Some years ago, I discovered the UK wolf conservation trust (UKWCT), located at Beenham in Berkshire. They keep a small pack of wolves, many of which you will have seen in films and T.V. shows and you have to know that it takes a lot of training to make them look fierce for the camera. They also give considerable sums of money for wolf research around the world. If you book a visit you can go walking through the woods with wolves and attend howl nights. UK wolf conservation trust

Picture of Duma, the wolf

On the right is Duma, a wolf whose upkeep I supported at Beenham.

She finally died of old age about four years ago, but in her prime, she was a beautiful and gracious lady

And below is Duma with her sister Dakota.
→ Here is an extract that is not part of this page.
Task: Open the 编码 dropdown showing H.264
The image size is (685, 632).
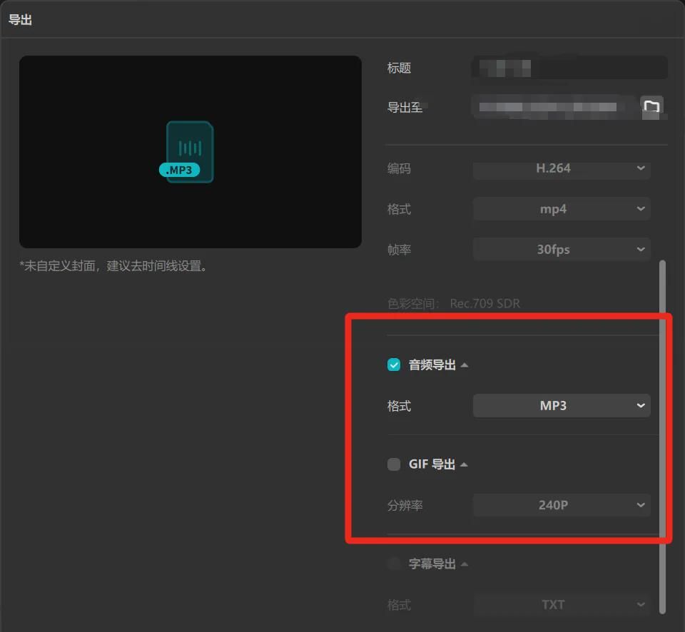Action: [562, 169]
Picture of Duma and her sister Dakota












Since moving to France, we have found a wolf sanctuary some fifty kilometres to the east of us. Les Loups de Chabrieres is not so hands-on as the UKWCT, but is well laid out and well worth a visit. Chabrieres animal park

Fido the wolf
Picture of a chihuahua

Inside every Chihuahua lurks a wolf, as DNA analysis and genetic drift studies have shown that all domestic dogs are descended from ancient wolves. Dogs and modern wolves are sister clades descended from a common ancient wolf .
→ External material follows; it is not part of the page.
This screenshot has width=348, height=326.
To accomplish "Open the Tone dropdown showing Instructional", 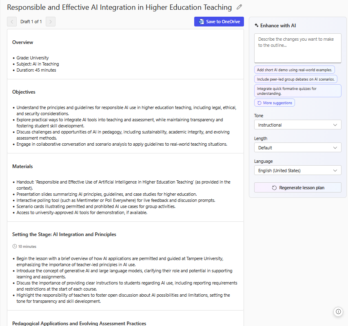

When and where wolves were first domesticated is a subject of much debate. Certainly before civilisation and agriculture and probably in more than one place, If you think about it, human and wolf hunters operate in much the same manner. They can hunt as individuals but are more likely to succeed as a group. They were therefore competitive top predators before domestication, so hunting cooperatively with them would have come sometime after domestication, but how long after we have no idea. Dog lovers will be glad to know that domestication is likely to have arisen from friendly wolves cuddling up near to camp fires after raiding the midden for scraps. The rest of the story is just us fiddling about with their genes.